En una vieja caja de madera que lleva conmigo toda la vida y
que seguramente también acompañó la de mi madre, conservo algunos objetos
llenos de valor sentimental.
Me sirven para, a través de ellos, anclar la memoria
familiar. Dentro, mi madre depositaba detalles, recordatorios, joyas sin otro
valor que no sea el de servir de estímulo a la memoria. Principalmente fotos.
Viejas fotos que he seguido conservando y que, de vez en cuando, miro como si,
a través de ellas, pudiera colarme en el tiempo en el que fueron tomadas. De
tanto observarlas, creo que me las sé todas. Pero aun así las he seguido
mirando una y otra vez bajo muy diferentes estados de ánimo, siempre con gran
necesidad de hacerlo.
Muchos no recuerdan la fecha concreta del día de su primera
comunión. Yo la sé porque hay en esa caja uno de aquellos recordatorios que
decían eso de: “El niño fulanito de tal,
hizo su primera comunión en compañía de su familia y amiguitos el día tal y
tal… en la Parroquia de, etc….” Es
por eso que puedo dar fe que el domingo 21 de junio de 1961, servidor recibió
el “Cuerpo de Cristo” por primera… y única vez.
Supongo que mis padres hicieron el esfuerzo porque no me
viera señalado en el bloque como el único niño de mi edad que no habría
celebrado su primera comunión. En las fotos, a mi padre se le ve discretamente
ausente y a mi madre, ministra de finanzas en el gobierno familiar, preocupada
por de dónde hacer los “recortes” para asumir tal dispendio. Eso sí, mis primos,
mis amiguitos, el conjunto de la chiquillería, disfrutamos con la celebración
poniéndonos ciegos a tarta. A mis abuelas, se las ve felices en las fotos
acreditando nietos sanos y bien alimentados. Tanta hambre en su memoria.
Fue una ceremonia compartida, coral, como suelen ser la
mayoría. Tras el peaje de unas semanas de catequesis, se nos adoctrinaba para
tan sublime acto. El primer momento solemne de nuestra vida del que normalmente se tiene
recuerdo: un día especialmente festivo en el que las niñas se vestían de novias y a los niños, por primera vez,
nos ponían de pantalón largo —la gente hoy lo ignora pero, los chavales de los
años 50 llevábamos pantalón corto hasta en invierno… nunca entendí por qué—. Emparejados
acudíamos al altar, yo lo hice junto a una niña de vestido blanco inmaculado, largo, con
velo y con diadema de princesa. ¿Qué habrá sido de su vida? Acudíamos con miedo ante la responsabilidad del momento. Se nos decía que no había que sacar mucho
la lengua al recibir la hostia, si se hacía, podía resultar un gesto ofensivo a
Dios; también había que tener cuidado de que no se nos cayera al suelo, pues una
hostia consagrada de ninguna manera puede caer por tierra; y no acababa ahí la
cosa, lo peor es que, una vez que por fin tenías "la forma" en la boca, habrías que concentrarte
en evitar masticarla, eso sería como morder el cuerpo de Cristo, de hacerlo, quedarías
condenado a los infiernos de por vida ¡Qué barbaridad…! En fin, un montón de
gilipolleces que sólo tenían la finalidad de hacernos temerosos de Dios y de su
entorno. De ahí que jamás volviera a comulgar; entre otras cosas porque ni
tenía sentido de culpabilidad por mis pecados ni tampoco propósito de la
enmienda. Además no me gustaba como me miraban los curas.

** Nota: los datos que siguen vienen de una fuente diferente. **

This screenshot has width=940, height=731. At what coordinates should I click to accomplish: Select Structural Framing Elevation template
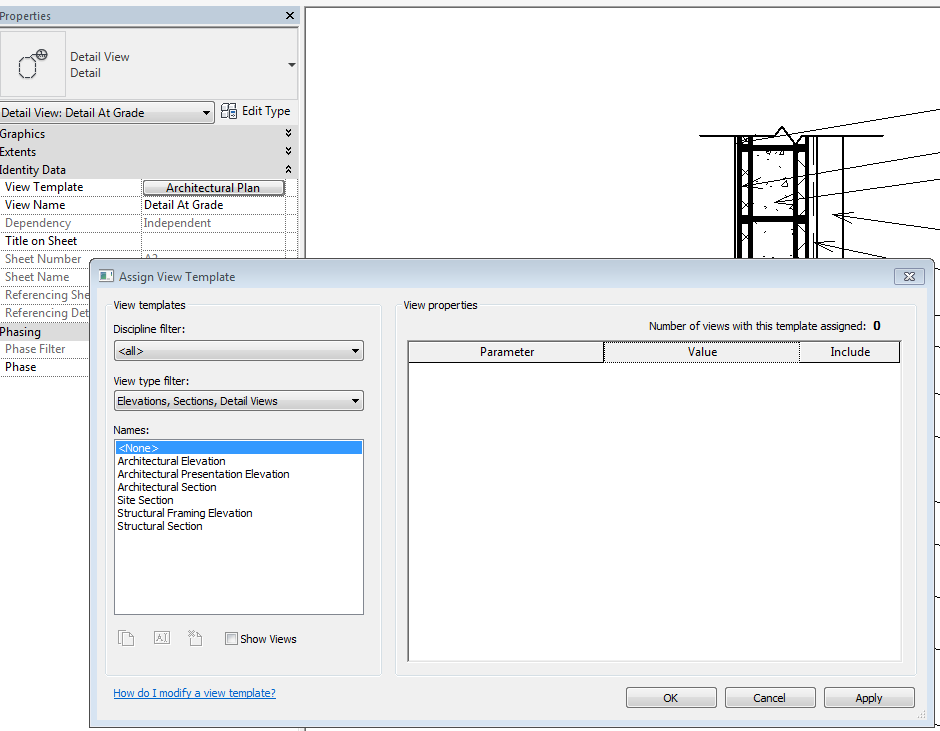point(185,513)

Exactamente hoy, se cumplen 52 años de la instantánea que
ilustra. Si os fijáis, además de esa criatura ubicada dentro de un suntuoso
traje de alférez de marina, que mis padres compraron en los almacenes Bobo y Pequeño de la calle
Atocha, por supuesto que con vales descuento de la Renfe (una forma de pago
diferido), podréis observar la mirada de un niño temeroso, no de Dios, sino del
sacerdote que me estaba dando la comunión al que pedía que no le temblara el
pulso.
Han pasado más de cinco décadas y cuando parecía que a
nuestros hijos (ninguno de los míos quiso hacer la comunión) se les había
explicado que el hecho religioso queda para los ámbitos personales e íntimos,
ahora viene una pandilla de imbéciles a decirnos por ley que regresamos al
pasado y que a los niños, en lugar de enseñarles a ser ciudadanos libres y
responsables, es mejor que se les vuelva a hacer temerosos de Dios.
Qué bien que le viene al poder la sociedad teñida de miedo.